Joan B. Kroc's Legacy

Joan KrocMrs. Joan B. Kroc

Joan B. Kroc, widow of McDonald’s Corp. founder Ray Kroc, was passionate advocate of peace and a generous benefactor of the University of Notre Dame. From 1985 until her death in 2003, she contributed a total of $69.1 million to establish and support the Kroc Institute for International Peace Studies.

Thanks in large part to the endowment established with her gift, the Kroc Institute has grown to include a faculty of about two dozen Kroc Institute scholar-teachers, thriving academic programs at the undergraduate, master's and Ph.D. levels (including full funding for more than 400 master's students and more recently for students in the Ph.D. program in peace studies), and significant leadership in peace on the world stage.

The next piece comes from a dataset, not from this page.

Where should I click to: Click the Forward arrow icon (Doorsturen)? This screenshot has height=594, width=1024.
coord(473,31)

Mrs. Kroc became acquainted with Notre Dame in the mid-1980s at an event in San Diego, California, during which the Rev. Theodore M. Hesburgh, C.S.C., then the University’s president, spoke out about the escalating nuclear arms race. In 1986, she made a $6 million gift to establish an institute at Notre Dame dedicated to peace.

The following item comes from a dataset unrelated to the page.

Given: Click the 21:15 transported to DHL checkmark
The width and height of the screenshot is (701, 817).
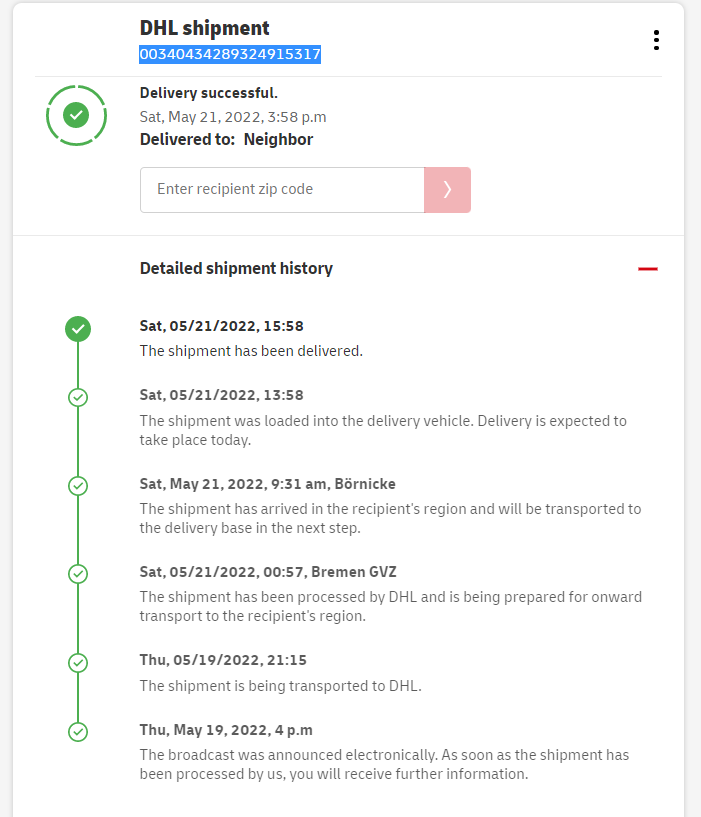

Mrs. Kroc made an additional $6 million gift two years later to build the Hesburgh Center for International Studies, which houses the Kroc Institute. On the occasion of Father Hesburgh’s 86th birthday, Mrs. Kroc made a $5 million gift to create a fund to provide scholarships for Kroc master's students.

In 2003, a $50 million bequest from Mrs. Kroc – the single largest gift in the history of Notre Dame – was directed to the Kroc Institute.